Wondering how divorce will affect your life insurance policy? Here's what you need to know, from Honorée Corder, the author of "The Successful Single Mom" book series. Have questions? Ask in the comments.
Will you be protected in the event your ex-spouse dies and he (or she) is the major provider for you and the children? It’s often assumed that today’s circumstances will last forever, but the truth is, if you don’t think about the future today, you may end up with painful circumstances years down the road. Even as you go through the process of divorce, be sure to take into consideration what you and your children will need as time passes and circumstances change.
One of the more neglected areas of a divorce settlement is insurance, and that’s because insurance is an often misunderstood financial tool. Because it can be both a risk management tool and a wealth accumulation tool, it’s important to understand the role it plays prior to divorce so you can deal with it equitably after the fact.
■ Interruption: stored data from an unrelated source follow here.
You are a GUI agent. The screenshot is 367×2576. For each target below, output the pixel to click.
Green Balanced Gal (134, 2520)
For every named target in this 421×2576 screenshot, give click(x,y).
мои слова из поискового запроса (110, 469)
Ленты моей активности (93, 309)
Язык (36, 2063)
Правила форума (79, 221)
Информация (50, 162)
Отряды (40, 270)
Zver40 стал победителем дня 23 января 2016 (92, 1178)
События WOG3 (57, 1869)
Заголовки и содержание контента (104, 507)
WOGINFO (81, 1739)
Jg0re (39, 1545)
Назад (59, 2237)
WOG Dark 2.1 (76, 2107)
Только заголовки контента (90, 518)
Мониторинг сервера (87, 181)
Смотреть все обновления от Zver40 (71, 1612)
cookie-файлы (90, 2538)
As a risk management tool, there are two types of insurance that should be considered: life insurance and disability insurance. When there are any financial obligations between ex-spouses, (e.g. alimony, child support, mortgage payments) those obligations should be protected in the event of a premature death or disabling circumstance that would prevent the paying party from fulfilling their legal obligation.
Due to the importance of these tools to the recipient, the parent on the receiving end should be both owner and beneficiary of the policies and take responsibility for paying the premiums (which means you want to negotiate for those premium payments in the support settlement outlined in the decree). Don’t make the mistake of leaving the payments and beneficiary designation up to the “responsible party.” Sometimes the responsible party isn’t so responsible after all. All too often the receiving party ends up short changed –- and not always intentionally. It’s important to just eliminate the possibility of risk with risk management tools by being in control!
As a wealth accumulation tool, any cash value held inside a permanent life insurance policy and/or any value associated with a business buy/sell agreement that is funded with both life insurance and disability insurance should be considered “fair game” when the assets are being divvied up. Make sure you don’t overlook wealth that may be “hidden” inside an insurance policy and negotiate for either a “buy out” or revised coverage that puts you in control of both premium payments and the beneficiary designation.
Finally, if you find yourself in the new status of “single parent,” you may need to evaluate your own insurance coverage –- for both disability and death. Make sure your children don’t end up on the short end of the checkbook if something unexpected happens to you.
Your insurance needs can be analyzed by a professional. For your own peace of mind, be sure to select the right agent. Ask some of your trusted friends and advisors for recommendations. Interview several agents and select one who has (most of) the following qualities:
a. You can meet on a friendly basis and that feel he or she is competent. Remember that your agent will be working with your loved ones in the event something happens to you.
b. He or she has professional designations (CLU, ChFC, CFP, MBA, etc.,) and is a member of the Million Dollar Round Table (MDRT), thereby showing their experience and dedication to the insurance industry.
c. He or she has been in the business for more than five years. Many agents drop out of the business in their early years. You want someone with experience to serve you.
When you purchase insurance, you want to select a company that has:
a. Top ratings from the four different rating officials (A.M. Best, Standard and Poor’s, Moody’s and Fitch).
b. Been around for more than 50 years.
c. A mutual-fund company vs. a stock company.
Remember: “Cheap things are of no value, and valuable things are not cheap.” Insurance lasts a lifetime. You want a company to be there on the day you die to pay the claim.